For followers of Jesus this should be cause for careful reflection. Following July 4th weekend a few years ago, I noted:
For example, this past weekend was undoubtedly one of much pomp and patriotism in many churches throughout America. As an interim pastor at several churches, I've participated in such celebrations and appreciated the intent. However, as a pastor at churches I serve, we have not made a major practice of emphasizing patriotic holidays during worship services. We acknowledge them, pray for our nation and leaders, and are thankful. However, we are also cautious because, as I see it, some churches have overemphasized patriotic celebrations and this has led to a confusion of where "God Bless America" and "All Hail King Jesus" do, and do not, mix.
Many believers have come to wonder about the wisdom of mixing nationalism and Kingdom in church. Some are honestly struggling through what it means. Expressing his inner turmoil about patriotic worship services, Marty Duren wrote,
Sing the Star Spangled Banner at baseball games, football games, Olympics parties, parades, on July 4, Memorial Day, Flag Day and Veterans Day. Erect a flag pole in your front yard, or angle one from the front door of your business. But the kingdoms are distinct by divine decree.
If God today sent me and my family to Botswana, Bangladesh or Bolivia, and led us to become citizens not resident workers, I hope we would do it. I hope you would, too. The Kingdom isn’t defined by geo-political boundaries. Every nation, tribe, people and language contains its citizens.
If you are a follower of Jesus, never forget we are not citizens of this world. We are missionaries living with a green card in the country of God’s choosing.
It can be a tricky balance, and it’s interesting what pastors think about the topic. Based on new data LifeWay Research just released, you’ll likely get a mixture of patriotism and worship this weekend.

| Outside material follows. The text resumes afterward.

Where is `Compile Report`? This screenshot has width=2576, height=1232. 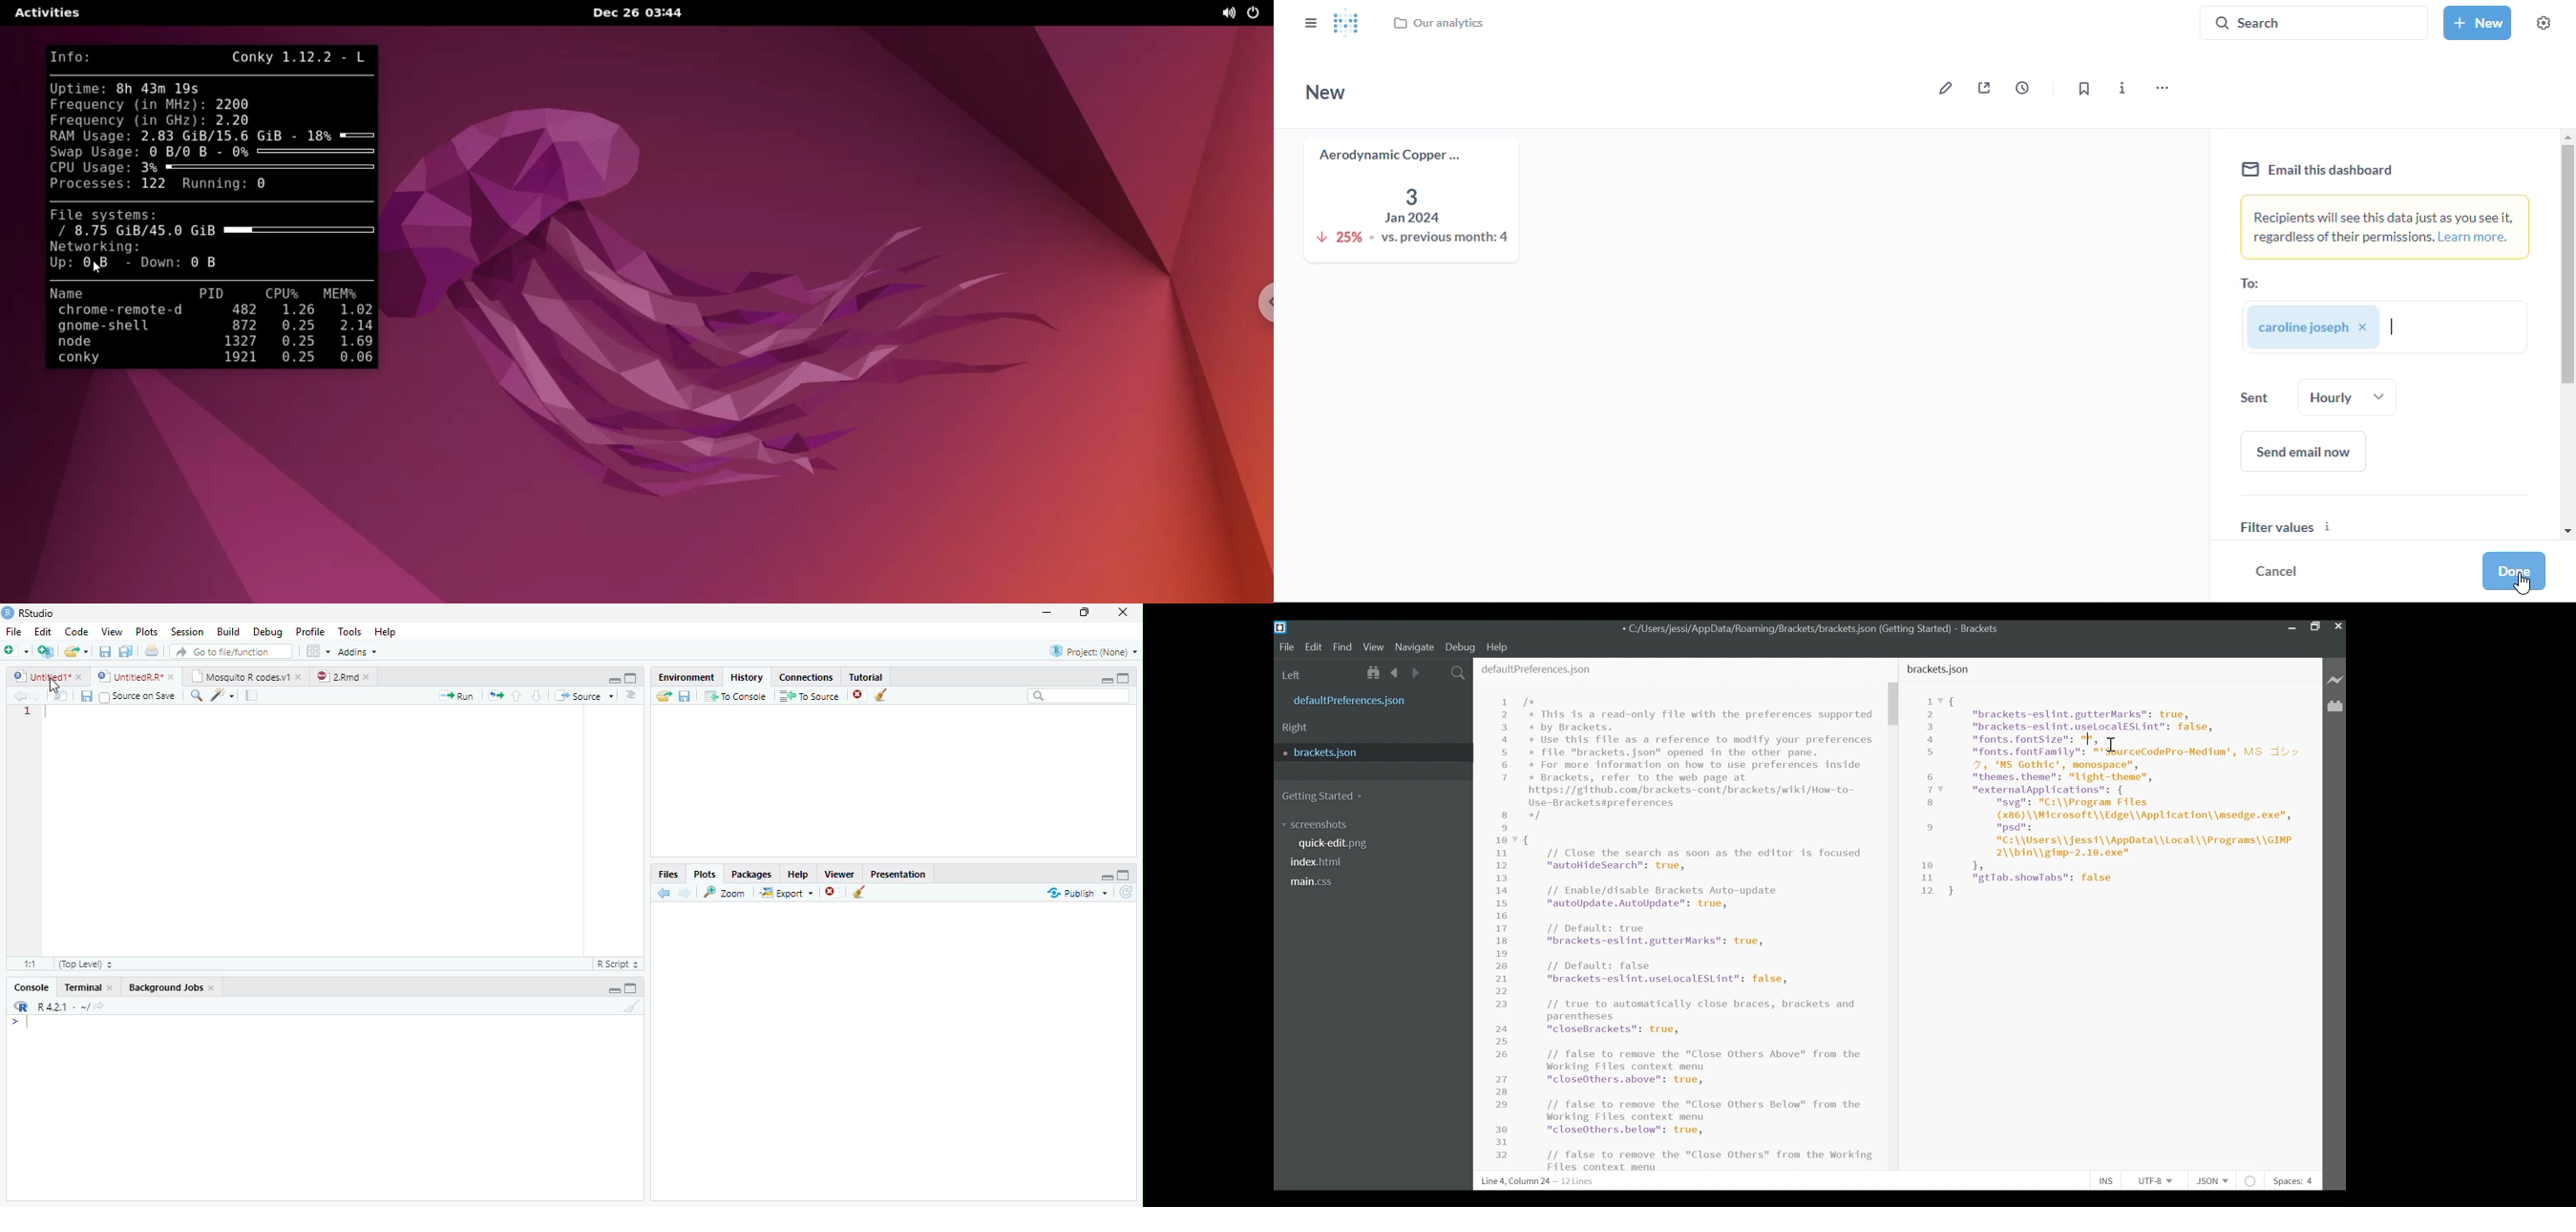 Compile Report is located at coordinates (254, 696).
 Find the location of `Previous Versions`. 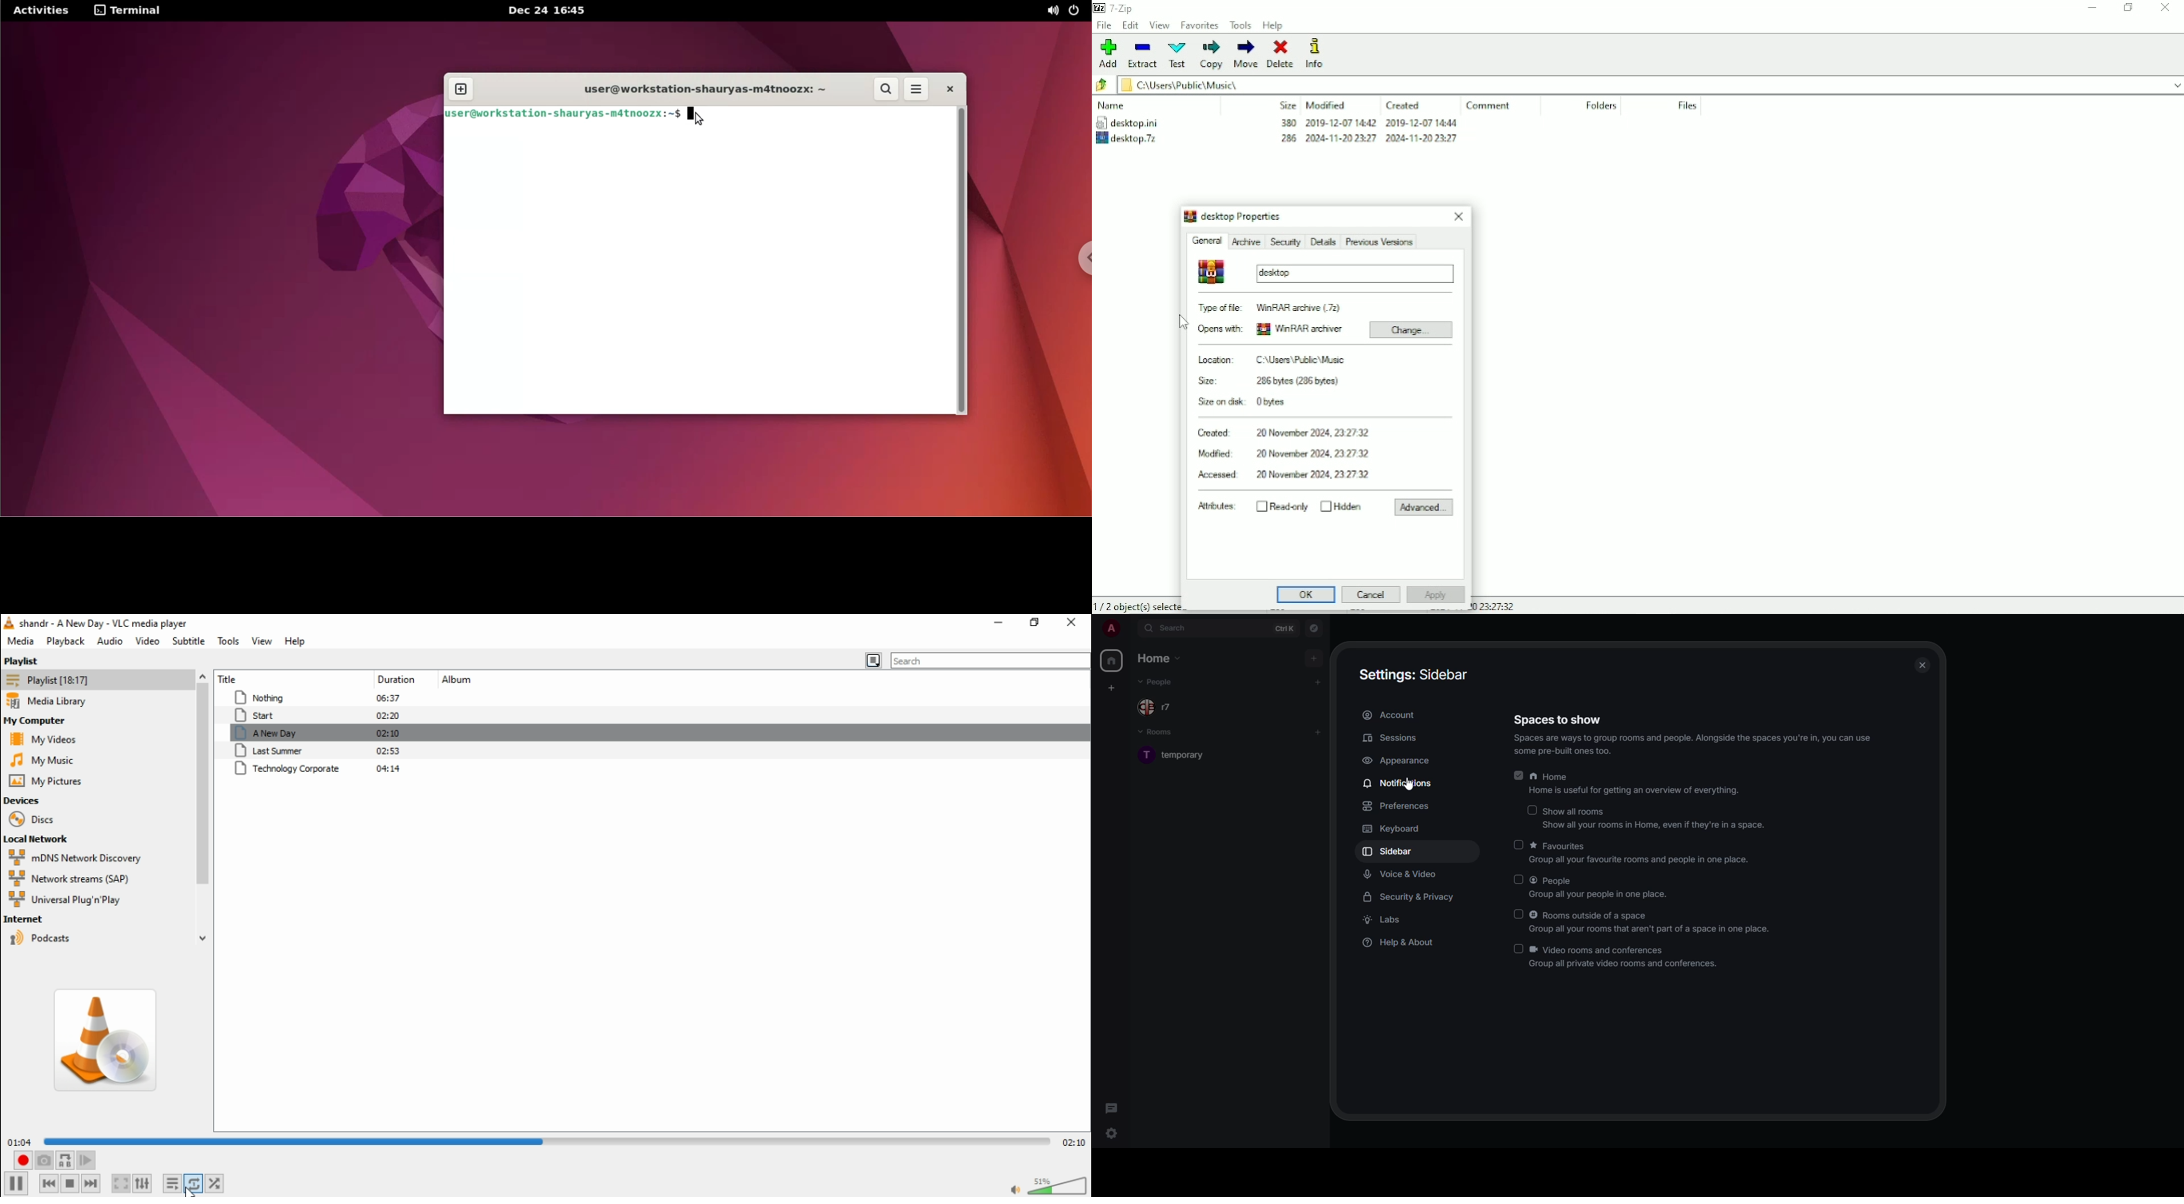

Previous Versions is located at coordinates (1379, 241).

Six in 10 Protestant pastors (61 percent) say it’s important for July Fourth worship services to incorporate patriotic elements to celebrate America, according to a survey by Nashville-based LifeWay Research. And while they plan to celebrate the birth of the nation, more than half (53 percent) agree their congregation sometimes seems to love America more than God.
Most of the 1,000 Protestant pastors surveyed say their church will change its worship service to acknowledge America’s Independence Day. Two-thirds (66 percent) plan to include special music honoring America. Sixty-two percent each say they will recognize living veterans and those with family currently serving in the armed forces. Fifty-three percent will recognize families who have lost loved ones in service to our country.
A third of pastors (34 percent) say they plan to include other special ceremonies to honor America.
Also worth noting, the same survey found that 53% of Protestant pastors felt that their congregations sometimes love America more than they love God.
Regardless of your view of patriotic worship services, this number should be of concern. (When we love something more than God, the Bible calls that idolatry, and that’s the last thing that Christians should want.)
So, this weekend be sure you love your country and worship God…and never confuse the two.